*** Opening of Source information ***

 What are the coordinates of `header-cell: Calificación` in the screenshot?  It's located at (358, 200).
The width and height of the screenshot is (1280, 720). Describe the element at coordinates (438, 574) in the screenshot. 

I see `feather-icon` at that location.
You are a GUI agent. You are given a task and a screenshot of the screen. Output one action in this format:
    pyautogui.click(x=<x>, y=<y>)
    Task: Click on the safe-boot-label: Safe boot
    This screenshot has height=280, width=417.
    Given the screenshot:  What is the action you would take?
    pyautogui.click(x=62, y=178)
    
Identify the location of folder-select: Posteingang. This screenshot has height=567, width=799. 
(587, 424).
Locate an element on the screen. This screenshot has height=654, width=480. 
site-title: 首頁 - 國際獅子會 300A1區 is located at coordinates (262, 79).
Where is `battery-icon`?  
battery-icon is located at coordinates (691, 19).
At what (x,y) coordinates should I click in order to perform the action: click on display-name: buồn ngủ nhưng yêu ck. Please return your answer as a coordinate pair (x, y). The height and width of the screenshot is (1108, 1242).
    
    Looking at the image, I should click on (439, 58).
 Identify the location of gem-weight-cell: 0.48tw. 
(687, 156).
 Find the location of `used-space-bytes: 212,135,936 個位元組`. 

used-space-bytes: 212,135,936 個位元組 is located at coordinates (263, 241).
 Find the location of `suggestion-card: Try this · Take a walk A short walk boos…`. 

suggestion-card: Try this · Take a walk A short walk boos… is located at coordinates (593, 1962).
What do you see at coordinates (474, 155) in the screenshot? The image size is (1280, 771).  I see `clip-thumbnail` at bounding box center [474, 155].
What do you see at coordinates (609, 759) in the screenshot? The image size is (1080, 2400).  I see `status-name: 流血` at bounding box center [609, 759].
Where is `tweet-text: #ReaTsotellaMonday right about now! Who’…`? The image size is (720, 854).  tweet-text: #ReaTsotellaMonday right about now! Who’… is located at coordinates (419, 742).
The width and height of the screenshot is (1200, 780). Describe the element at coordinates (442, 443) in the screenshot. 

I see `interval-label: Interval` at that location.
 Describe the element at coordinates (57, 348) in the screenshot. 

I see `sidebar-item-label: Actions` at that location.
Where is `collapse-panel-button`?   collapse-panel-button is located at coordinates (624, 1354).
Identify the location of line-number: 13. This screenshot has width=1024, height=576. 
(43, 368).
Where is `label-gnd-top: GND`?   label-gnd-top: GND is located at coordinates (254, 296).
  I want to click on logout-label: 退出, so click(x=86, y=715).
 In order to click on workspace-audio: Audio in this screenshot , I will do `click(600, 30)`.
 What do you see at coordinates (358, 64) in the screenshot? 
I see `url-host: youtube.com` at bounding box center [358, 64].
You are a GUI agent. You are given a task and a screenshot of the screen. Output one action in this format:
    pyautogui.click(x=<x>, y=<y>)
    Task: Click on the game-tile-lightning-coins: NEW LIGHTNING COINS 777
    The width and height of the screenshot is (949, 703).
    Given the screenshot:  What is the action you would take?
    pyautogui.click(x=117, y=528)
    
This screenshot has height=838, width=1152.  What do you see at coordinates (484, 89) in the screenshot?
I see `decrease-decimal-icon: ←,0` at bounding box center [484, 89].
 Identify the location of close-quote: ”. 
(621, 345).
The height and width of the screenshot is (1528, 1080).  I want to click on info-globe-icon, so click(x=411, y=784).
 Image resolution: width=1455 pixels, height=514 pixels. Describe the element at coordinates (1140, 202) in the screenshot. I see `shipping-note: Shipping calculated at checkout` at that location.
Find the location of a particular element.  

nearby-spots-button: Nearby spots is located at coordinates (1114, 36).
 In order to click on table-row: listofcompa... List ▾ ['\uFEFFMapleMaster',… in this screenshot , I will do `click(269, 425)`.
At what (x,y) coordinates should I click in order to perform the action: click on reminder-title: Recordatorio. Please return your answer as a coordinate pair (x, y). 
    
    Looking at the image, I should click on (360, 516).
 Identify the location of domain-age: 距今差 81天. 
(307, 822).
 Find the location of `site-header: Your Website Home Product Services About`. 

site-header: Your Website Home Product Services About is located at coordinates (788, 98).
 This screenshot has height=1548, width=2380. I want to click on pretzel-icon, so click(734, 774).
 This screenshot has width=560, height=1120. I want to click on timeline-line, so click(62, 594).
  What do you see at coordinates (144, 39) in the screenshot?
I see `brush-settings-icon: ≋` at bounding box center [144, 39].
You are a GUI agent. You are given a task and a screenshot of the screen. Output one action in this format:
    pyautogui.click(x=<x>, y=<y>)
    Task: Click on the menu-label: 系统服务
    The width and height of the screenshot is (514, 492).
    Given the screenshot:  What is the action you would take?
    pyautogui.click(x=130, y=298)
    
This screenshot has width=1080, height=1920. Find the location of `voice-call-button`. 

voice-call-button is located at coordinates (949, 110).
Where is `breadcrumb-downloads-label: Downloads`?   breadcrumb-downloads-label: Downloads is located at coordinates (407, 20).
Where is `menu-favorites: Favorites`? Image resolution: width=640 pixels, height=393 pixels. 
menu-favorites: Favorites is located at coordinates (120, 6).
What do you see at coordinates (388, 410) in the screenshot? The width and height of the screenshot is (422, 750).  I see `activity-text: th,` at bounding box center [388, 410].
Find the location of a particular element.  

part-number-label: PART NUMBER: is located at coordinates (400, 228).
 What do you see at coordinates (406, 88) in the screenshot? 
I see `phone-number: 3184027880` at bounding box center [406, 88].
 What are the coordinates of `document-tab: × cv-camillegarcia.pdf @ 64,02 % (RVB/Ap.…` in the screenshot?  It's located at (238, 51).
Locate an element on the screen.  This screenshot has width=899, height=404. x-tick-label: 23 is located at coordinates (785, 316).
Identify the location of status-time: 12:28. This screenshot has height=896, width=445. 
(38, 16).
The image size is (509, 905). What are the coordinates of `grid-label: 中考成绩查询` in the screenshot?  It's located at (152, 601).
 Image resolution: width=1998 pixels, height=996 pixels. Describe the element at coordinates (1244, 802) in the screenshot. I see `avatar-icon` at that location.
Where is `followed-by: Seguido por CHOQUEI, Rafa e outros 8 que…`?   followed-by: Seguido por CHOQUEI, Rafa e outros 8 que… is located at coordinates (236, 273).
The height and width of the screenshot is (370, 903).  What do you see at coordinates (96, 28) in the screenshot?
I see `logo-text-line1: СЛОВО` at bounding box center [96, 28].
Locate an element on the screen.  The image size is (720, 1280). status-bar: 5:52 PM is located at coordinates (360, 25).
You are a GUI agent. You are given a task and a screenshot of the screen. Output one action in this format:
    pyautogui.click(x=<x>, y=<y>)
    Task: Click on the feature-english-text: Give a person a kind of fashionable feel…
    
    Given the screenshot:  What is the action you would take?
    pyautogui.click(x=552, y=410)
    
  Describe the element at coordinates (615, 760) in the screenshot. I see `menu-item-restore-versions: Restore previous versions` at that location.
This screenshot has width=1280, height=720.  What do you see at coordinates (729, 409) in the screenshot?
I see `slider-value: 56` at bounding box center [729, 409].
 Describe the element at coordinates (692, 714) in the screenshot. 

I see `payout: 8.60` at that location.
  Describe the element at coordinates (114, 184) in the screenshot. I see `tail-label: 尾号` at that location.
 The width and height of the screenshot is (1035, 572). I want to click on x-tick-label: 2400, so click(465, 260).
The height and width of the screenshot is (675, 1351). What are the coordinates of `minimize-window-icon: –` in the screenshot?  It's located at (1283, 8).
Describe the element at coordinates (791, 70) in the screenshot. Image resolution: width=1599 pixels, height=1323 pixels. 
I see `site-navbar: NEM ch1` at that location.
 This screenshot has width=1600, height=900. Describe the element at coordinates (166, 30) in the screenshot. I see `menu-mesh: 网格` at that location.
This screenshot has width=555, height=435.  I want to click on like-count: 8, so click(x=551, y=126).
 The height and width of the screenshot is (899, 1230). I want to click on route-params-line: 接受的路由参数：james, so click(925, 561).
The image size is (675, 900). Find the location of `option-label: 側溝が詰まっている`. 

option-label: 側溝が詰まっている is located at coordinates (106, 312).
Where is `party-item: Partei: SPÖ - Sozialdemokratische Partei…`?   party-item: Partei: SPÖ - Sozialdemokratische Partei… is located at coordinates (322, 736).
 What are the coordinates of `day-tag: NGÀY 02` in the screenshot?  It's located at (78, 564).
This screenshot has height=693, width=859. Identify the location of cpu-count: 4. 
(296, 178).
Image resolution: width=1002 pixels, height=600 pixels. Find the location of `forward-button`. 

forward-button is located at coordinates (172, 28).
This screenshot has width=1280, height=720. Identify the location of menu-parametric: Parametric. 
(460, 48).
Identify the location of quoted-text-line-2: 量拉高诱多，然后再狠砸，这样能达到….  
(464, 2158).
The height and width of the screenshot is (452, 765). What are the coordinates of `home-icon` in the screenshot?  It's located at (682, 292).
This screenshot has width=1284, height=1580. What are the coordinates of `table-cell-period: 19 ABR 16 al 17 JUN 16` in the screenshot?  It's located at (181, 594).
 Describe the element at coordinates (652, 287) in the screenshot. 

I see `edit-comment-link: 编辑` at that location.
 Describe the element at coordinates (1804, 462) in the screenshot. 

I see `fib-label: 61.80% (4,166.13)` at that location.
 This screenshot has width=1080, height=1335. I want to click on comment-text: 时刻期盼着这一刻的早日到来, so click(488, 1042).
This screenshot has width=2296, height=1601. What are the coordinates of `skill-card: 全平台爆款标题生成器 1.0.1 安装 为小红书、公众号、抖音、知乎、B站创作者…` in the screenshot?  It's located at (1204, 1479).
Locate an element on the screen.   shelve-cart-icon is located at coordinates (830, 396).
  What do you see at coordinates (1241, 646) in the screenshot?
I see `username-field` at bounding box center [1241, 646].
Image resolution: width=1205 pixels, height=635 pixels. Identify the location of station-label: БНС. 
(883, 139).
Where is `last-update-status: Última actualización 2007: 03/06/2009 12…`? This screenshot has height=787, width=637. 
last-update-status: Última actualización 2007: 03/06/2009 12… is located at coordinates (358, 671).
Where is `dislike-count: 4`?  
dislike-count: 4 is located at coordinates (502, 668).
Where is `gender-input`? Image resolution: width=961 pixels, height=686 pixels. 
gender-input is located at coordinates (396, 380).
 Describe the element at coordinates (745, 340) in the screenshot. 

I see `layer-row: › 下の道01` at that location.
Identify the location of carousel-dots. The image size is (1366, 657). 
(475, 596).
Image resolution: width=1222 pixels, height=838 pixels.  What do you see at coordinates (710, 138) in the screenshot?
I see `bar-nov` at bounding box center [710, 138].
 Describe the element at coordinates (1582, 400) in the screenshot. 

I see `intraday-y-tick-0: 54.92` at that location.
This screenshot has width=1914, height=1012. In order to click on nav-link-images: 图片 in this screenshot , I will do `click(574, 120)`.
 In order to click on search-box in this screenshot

*** Close of Source information ***

(Task item)
Repeat the lines of the data from the line containing "The width and height of the screenshot is (1280, 720)." through the line containing "battery-icon is located", with both of those lines included.

(Your response)
The width and height of the screenshot is (1280, 720). Describe the element at coordinates (438, 574) in the screenshot. 

I see `feather-icon` at that location.
You are a GUI agent. You are given a task and a screenshot of the screen. Output one action in this format:
    pyautogui.click(x=<x>, y=<y>)
    Task: Click on the safe-boot-label: Safe boot
    This screenshot has height=280, width=417.
    Given the screenshot:  What is the action you would take?
    pyautogui.click(x=62, y=178)
    
Identify the location of folder-select: Posteingang. This screenshot has height=567, width=799. 
(587, 424).
Locate an element on the screen. This screenshot has height=654, width=480. 
site-title: 首頁 - 國際獅子會 300A1區 is located at coordinates (262, 79).
Where is `battery-icon`?  
battery-icon is located at coordinates (691, 19).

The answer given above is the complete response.